WHAT THE EXERCISE ASKS
Look through the data below and show every line that includes "pixels".

SOURCE MATERIAL
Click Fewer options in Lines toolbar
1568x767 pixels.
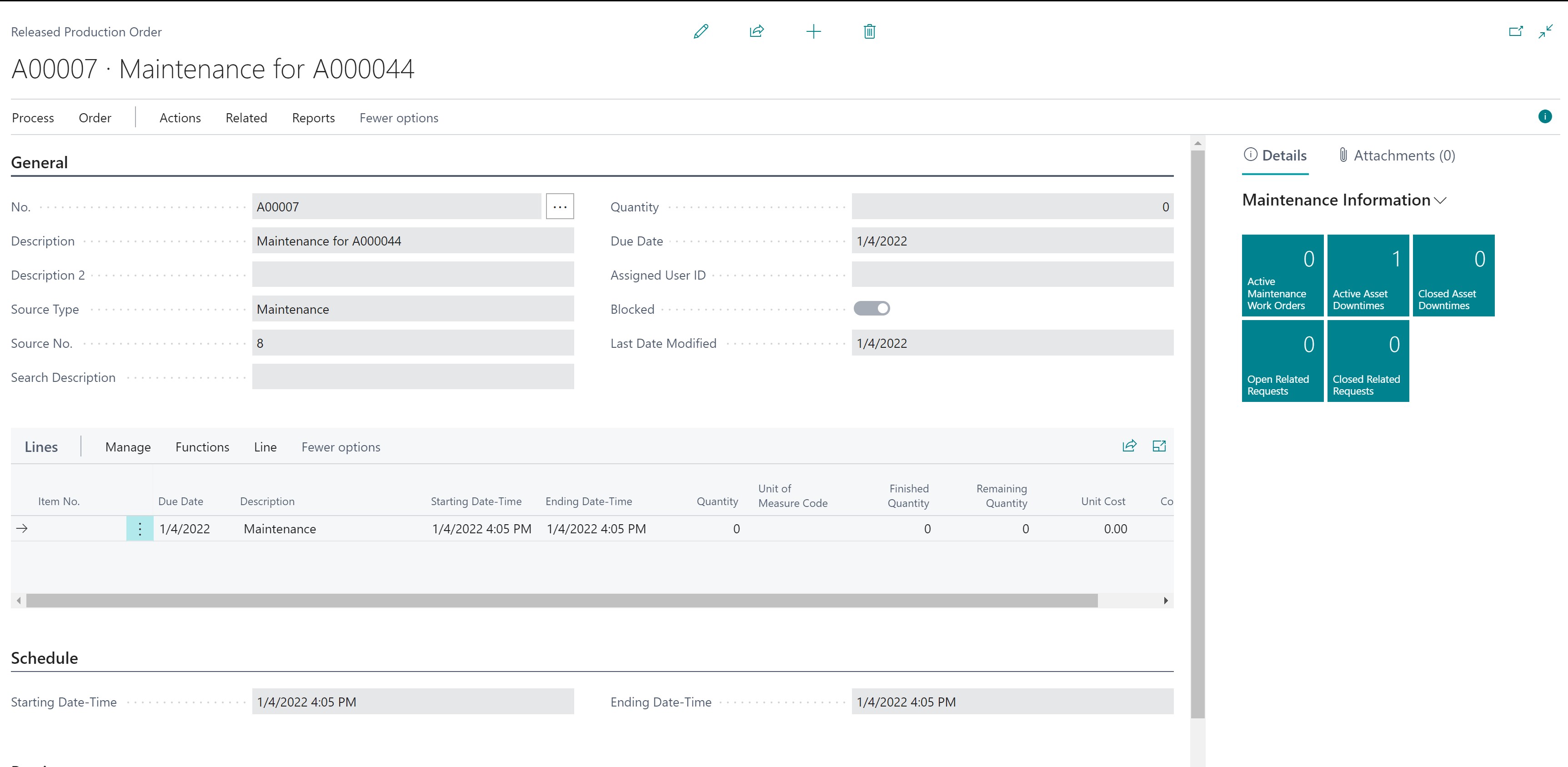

--

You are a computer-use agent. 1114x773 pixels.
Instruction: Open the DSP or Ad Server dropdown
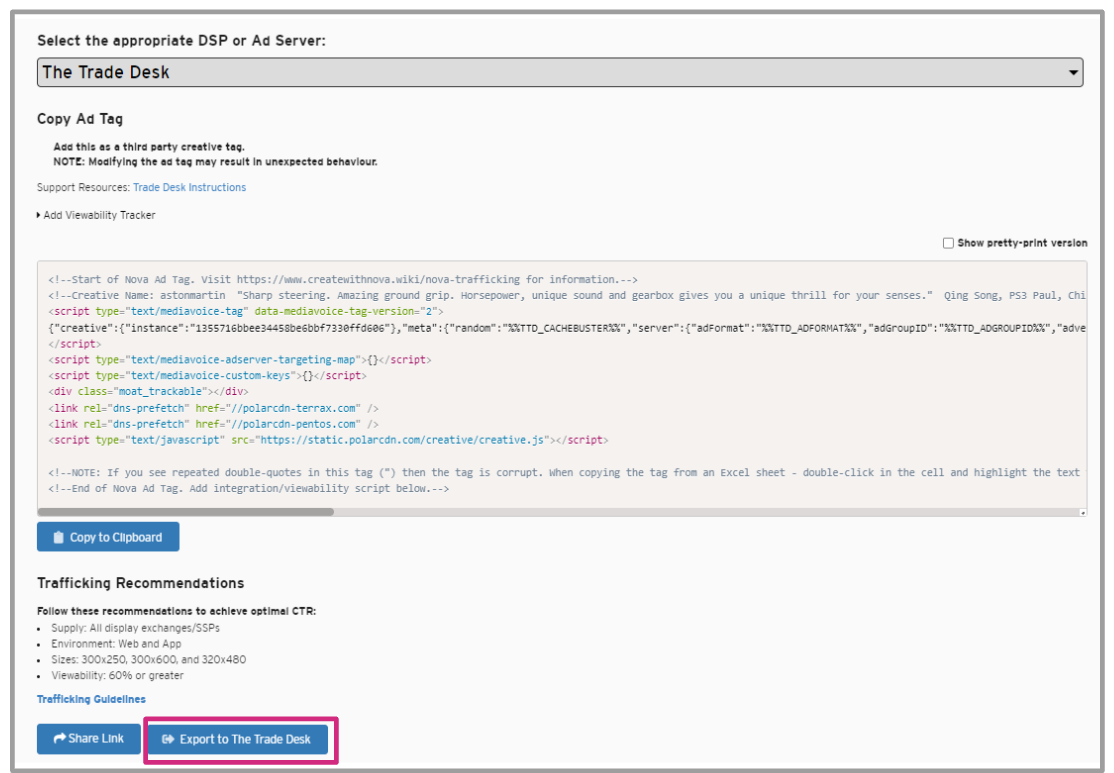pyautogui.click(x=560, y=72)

* * *

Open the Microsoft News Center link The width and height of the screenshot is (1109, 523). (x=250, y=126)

RESPONSE FOR THIS EXERCISE
1568x767 pixels.
You are a computer-use agent. 1114x773 pixels.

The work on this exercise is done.